One of the things that drives me crazy when people talk about teaching and technology, is that they focus too much on the technology, on the nuts and bolts of how a particular tool works, without thinking about pedagogical goals. I always start from the goals and then look around at the tools I have available and choose the one that seems to fit. Sometimes it works, sometimes it doesn’t. Sometimes it changes the nature of the classroom so much that I have to use another tool or shift my goals.
The general goal should always be, I believe, to help students learn x (whatever you want to define x as). X could be critical thinking or basic biology concepts or how to conduct an experiment or how to program in Java. Usually there’s a y and a z too. The goal should not be to entertain students or to reach them as digital natives. This seems to be, however, some teacher’s goals. I’ve had faculty say to me that they feel they should move into the 21st century and that’s why they want to use PowerPoint or video. I can appreciate that using yellowed notes creates a presentation of self that might say “dinosaur” but one should not decide to use a tool just to appear “with it.” Because it won’t work. You won’t appear “with it” necessarily and you may not reach your pedagogical goals.
And that’s where this article by James Lang begins. I think I ultimately agree with him, but I also see that attitude creeping in of focusing too much on the technology as a way to reach digital natives rather than thinking about teaching (though he comes around to that). I don’t have time to make a perfectly cogent argument, but here’s the point where I most disagreed with him:
Certainly technology has improved our ability to teach many subjects — students studying anatomy can now work on virtual human bodies instead of dead cats, and that seems to me like an improvement. And the ability of computer programs to simulate and model chemical processes or economic theorems certainly surpasses what instructors used to be able to do with chalk, blackboards, and overhead projectors.
But can a computer program teach careful reading skills more effectively than a great teacher working with books, pencils, and a blackboard? Maybe a properly designed program could do it more effectively for some students, but probably not for all of them.

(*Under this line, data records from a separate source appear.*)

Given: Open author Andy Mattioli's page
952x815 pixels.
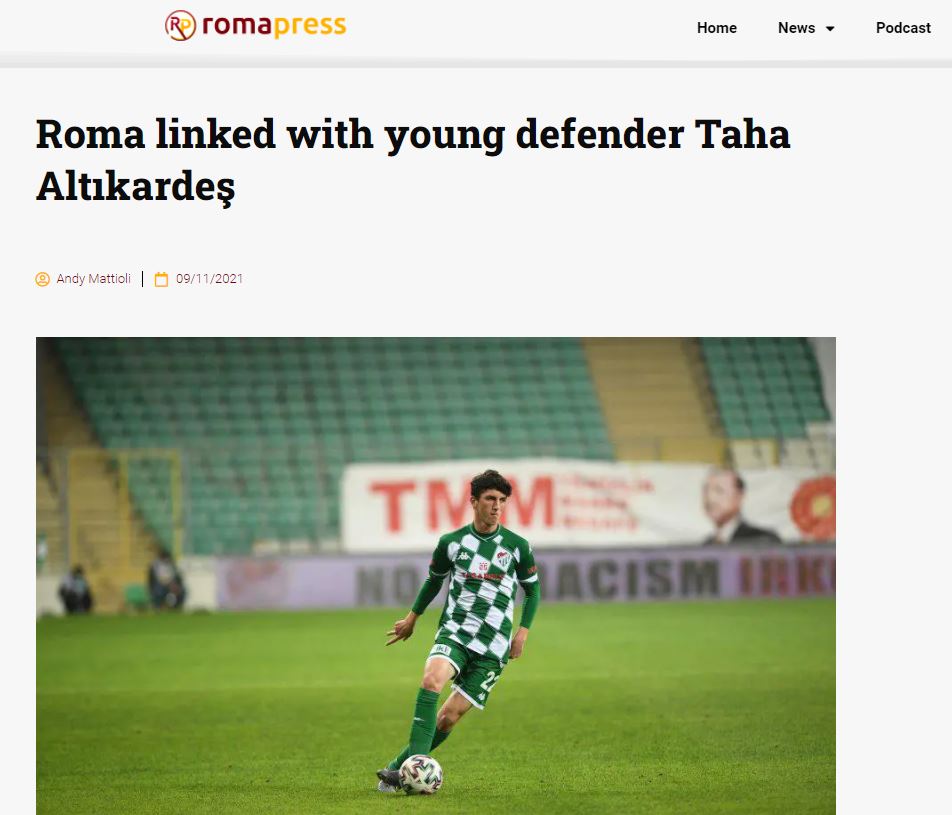Looking at the screenshot, I should (94, 279).

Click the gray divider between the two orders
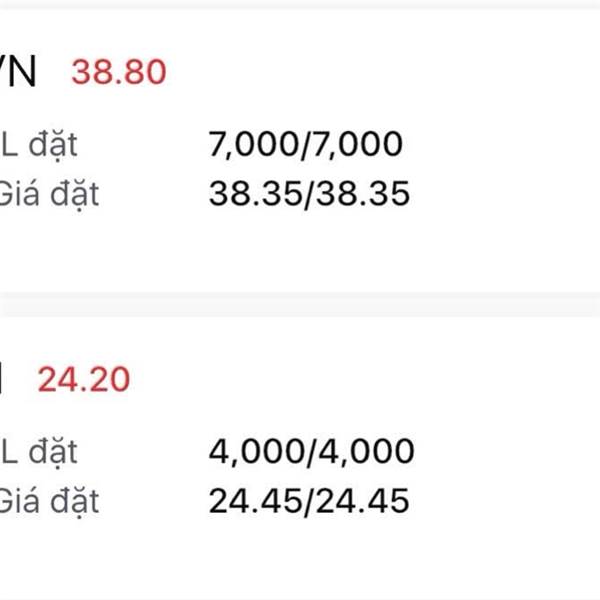click(300, 305)
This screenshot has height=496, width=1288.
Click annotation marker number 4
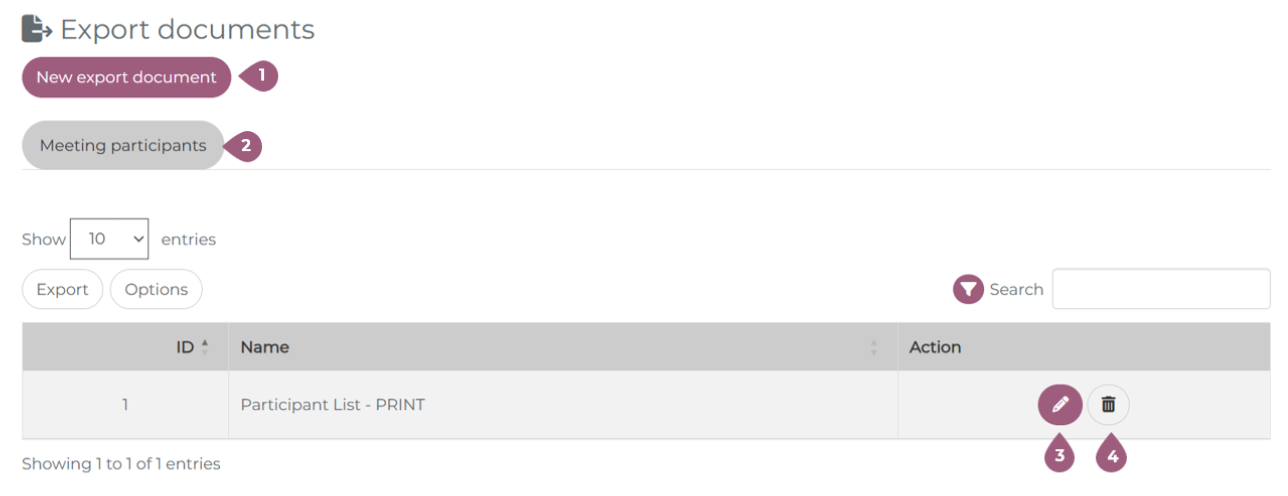[1111, 457]
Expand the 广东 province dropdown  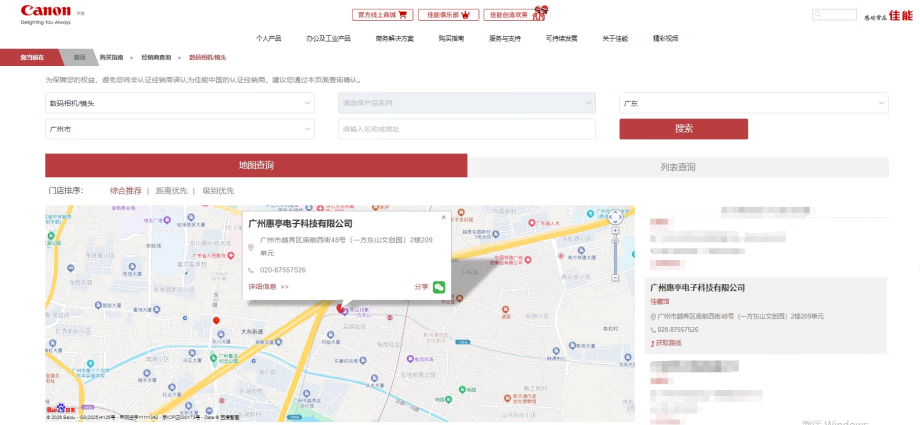click(753, 103)
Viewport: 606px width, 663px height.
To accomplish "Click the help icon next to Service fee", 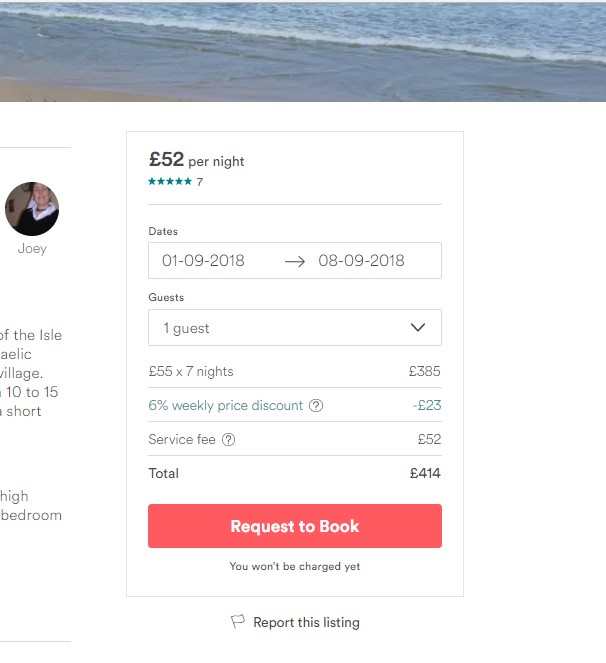I will pos(228,440).
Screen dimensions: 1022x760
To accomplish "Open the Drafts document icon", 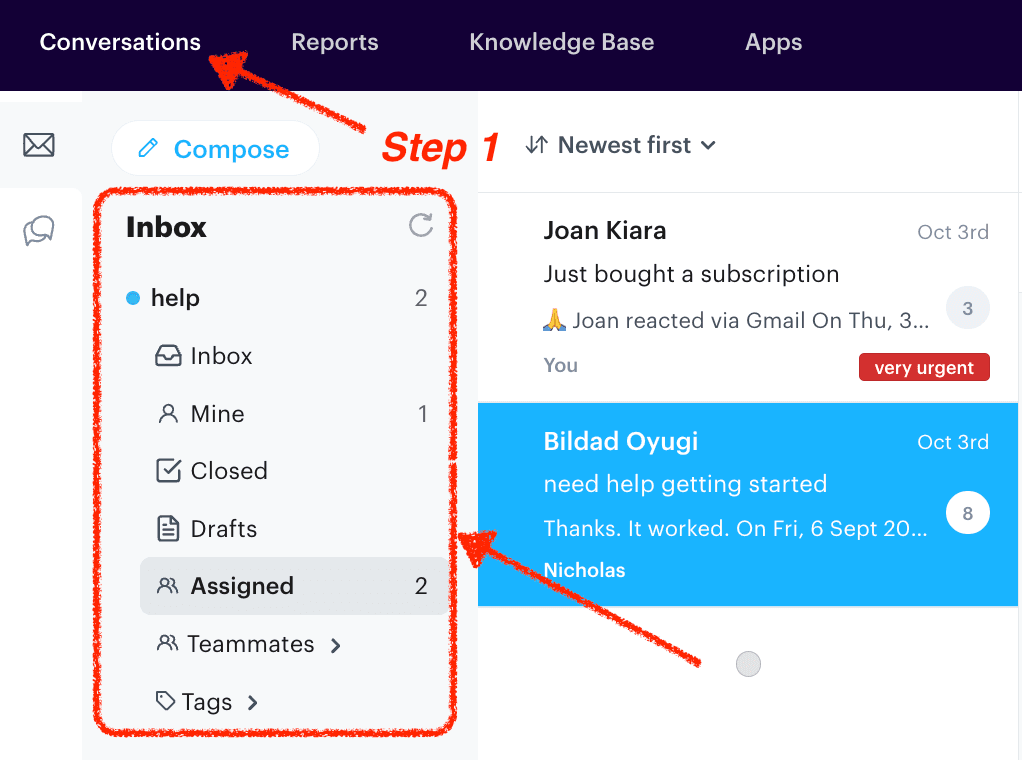I will tap(168, 528).
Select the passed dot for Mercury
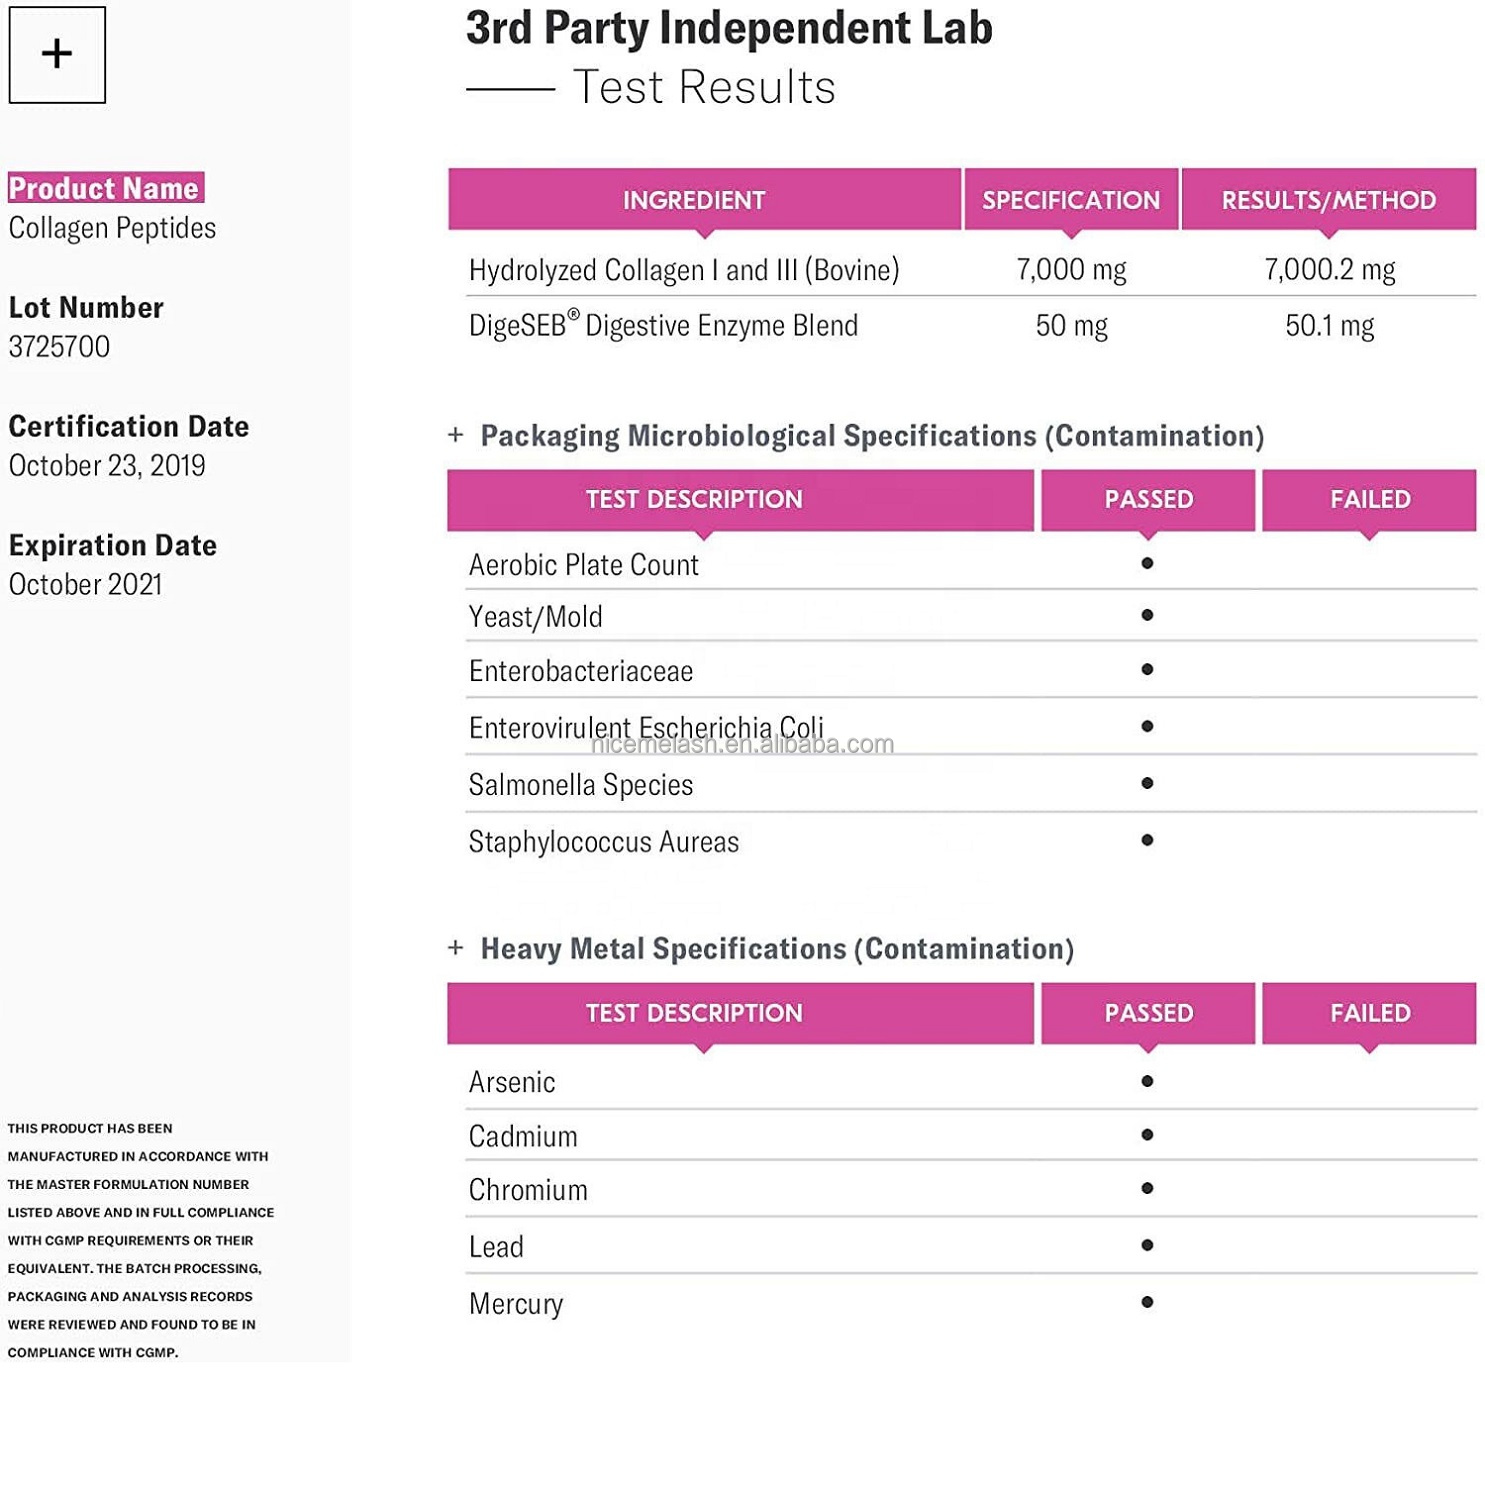The height and width of the screenshot is (1485, 1485). click(1147, 1302)
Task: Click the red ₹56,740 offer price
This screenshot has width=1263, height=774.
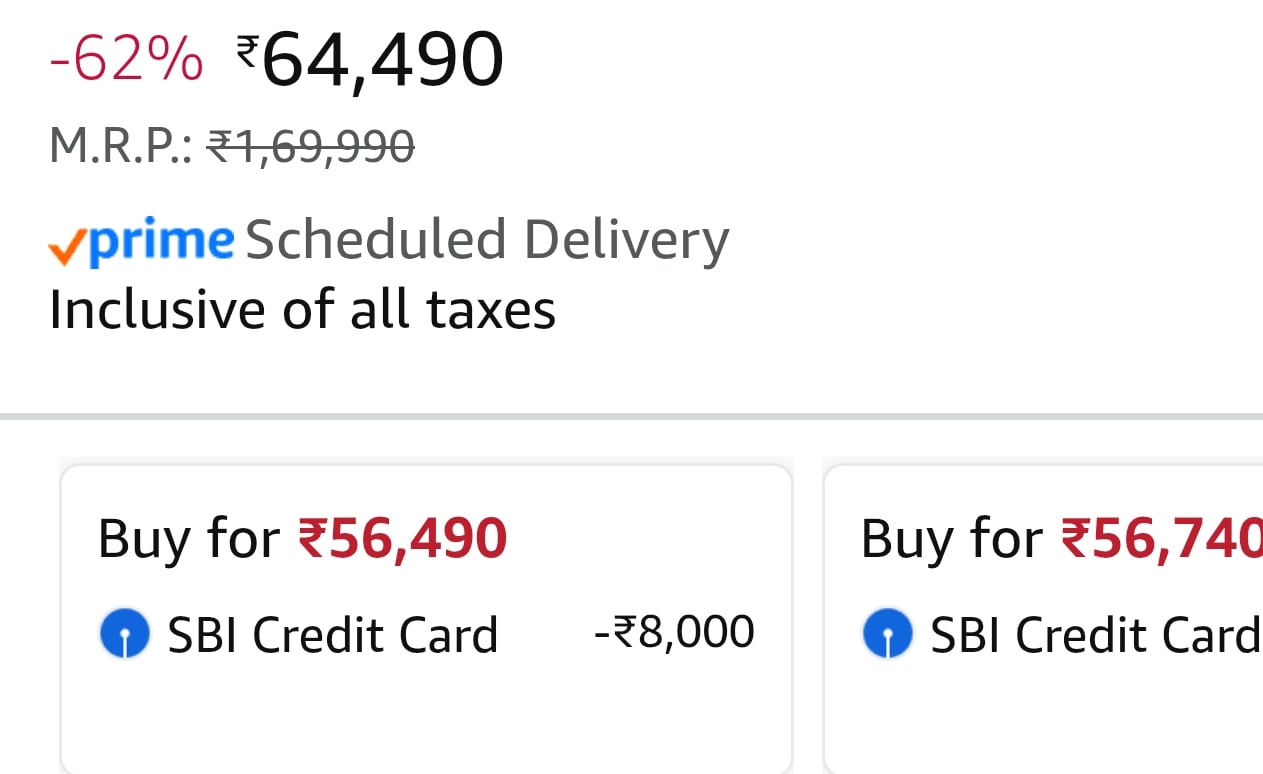Action: 1160,539
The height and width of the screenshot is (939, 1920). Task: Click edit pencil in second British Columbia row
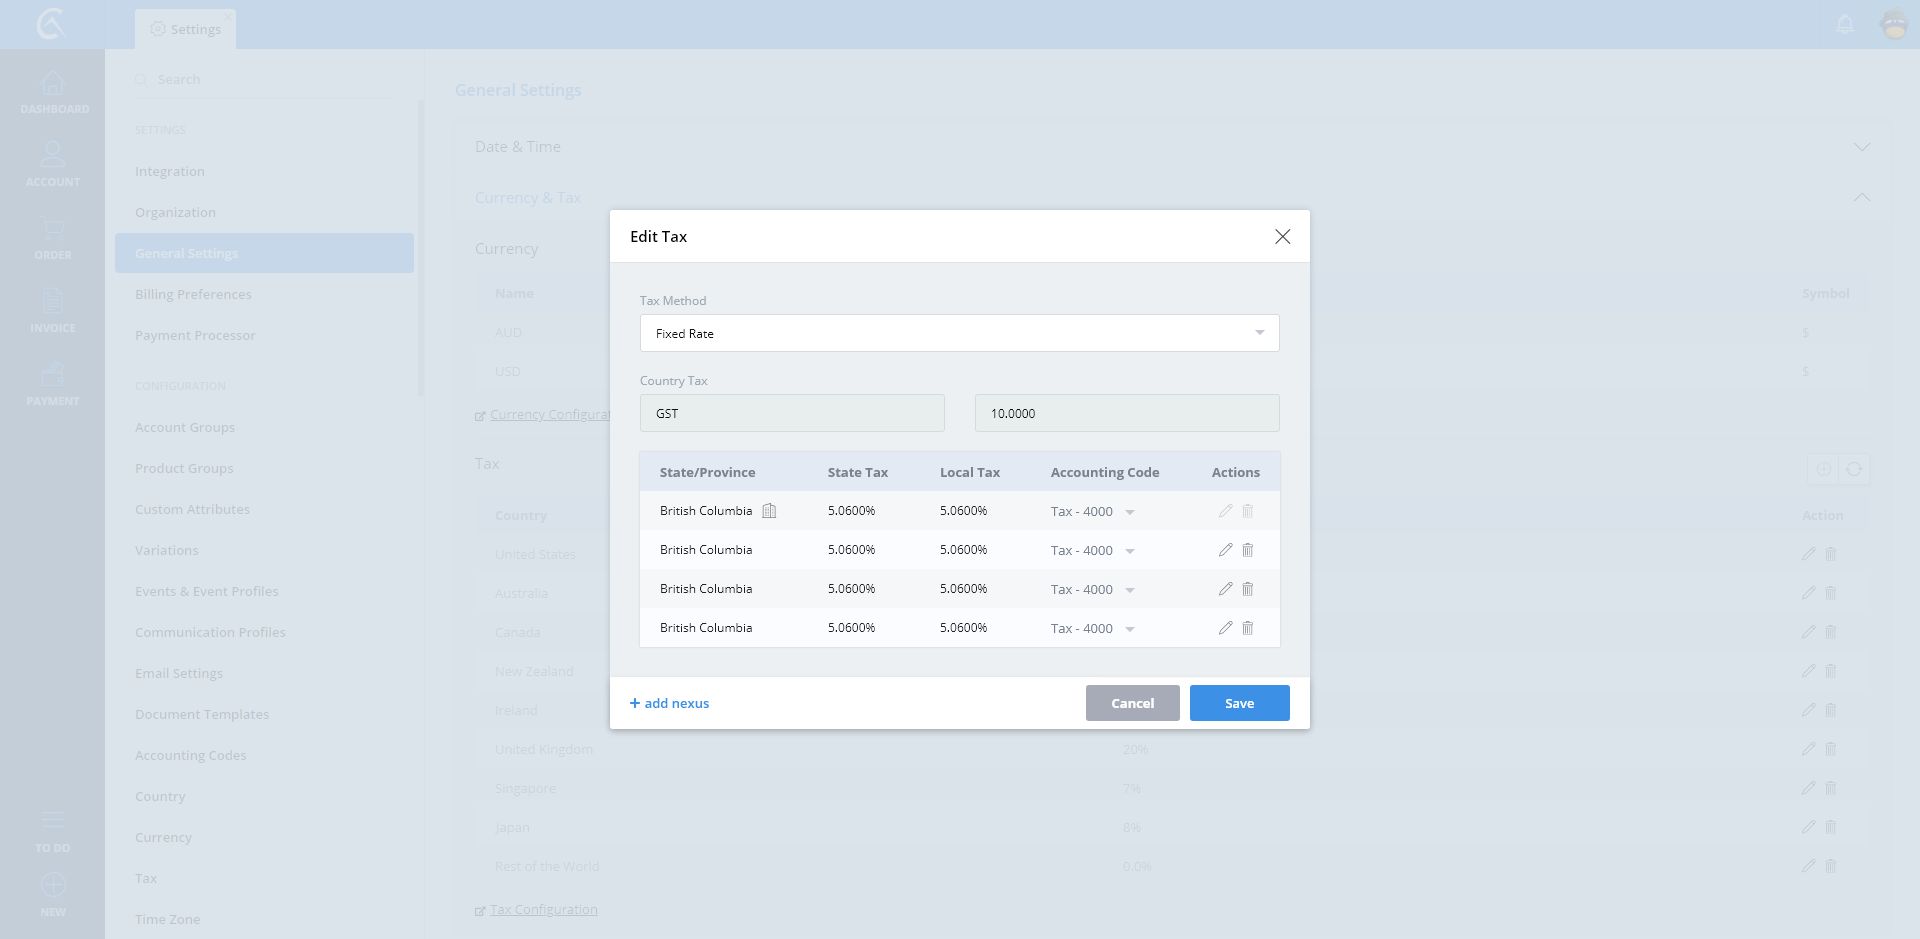point(1225,550)
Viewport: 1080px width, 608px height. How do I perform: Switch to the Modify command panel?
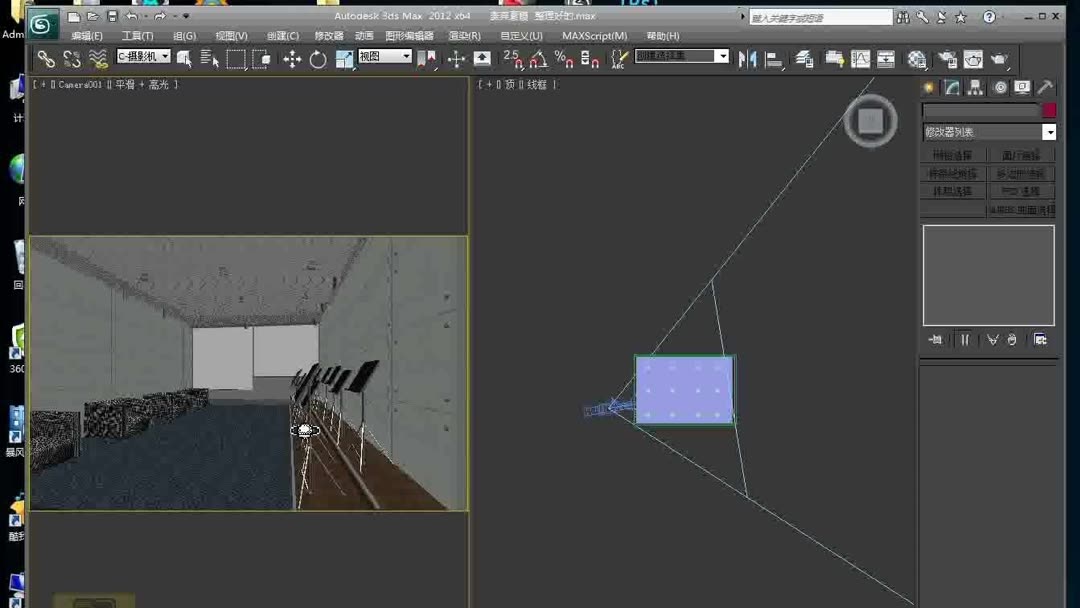(951, 87)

These two paragraphs focus on the kind of “magic” qualities of technologies, about the way computers can present content. And the second paragraph, especially, I find kind of crazy. No one, except maybe a few commercial educational software companies, has ever said that computer programs should be teaching careful reading skills. What most of us out here in the Web 2.0 world think about is not simulation programs or creating programs that supplant teachers, but about programs that enable collaboration both within a class and with experts outside a class. It’s about students being able to ask questions of a cancer researcher about what cancer looks like at different stages and its effect on organs. Imagine that the researcher can watch as students work on real or simulated bodies. It’s about the students being able to share their work with each other, to discuss what they’re learning with each other. How do I teach careful reading skills with technology? By having students read, write on a blog, comment on other blogs and discuss it face to face in class. That way, they read more carefully to begin with. I can see very quickly where the difficult points are before class instead of being hit with it during discussion. And if, as Lang points out, Walter Ong is right about writing changing the way people think, then having students write before they get to class changes how they think about the reading.
I think the rest of Lang’s article is right on, focusing on reaching students with different learning styles and not making assumptions about their comfort level with technology.
As an aside, another post that got me thinking about these issues was this one about computer science at Digg (read the comments; I couldn’t get to the original, but it’s easy to tell what the gist was). I think it points to a real divide among students (and maybe faculty too) about what a college degree is for, an issue I know we’re all familiar with. Students, by and large, see a degree as a ticket to a higher paying job. The rest of us see higher education as a way of creating thoughtful citizens. I think often that the ones in the latter camp see us technologists as being on the side of the students who feel that way (edited, because I know plenty of students who want to be thoughtful citizens and more by the end of college). Well, I’m here to say we’re not and I think we’d all be better off if we realize we’re on the same team.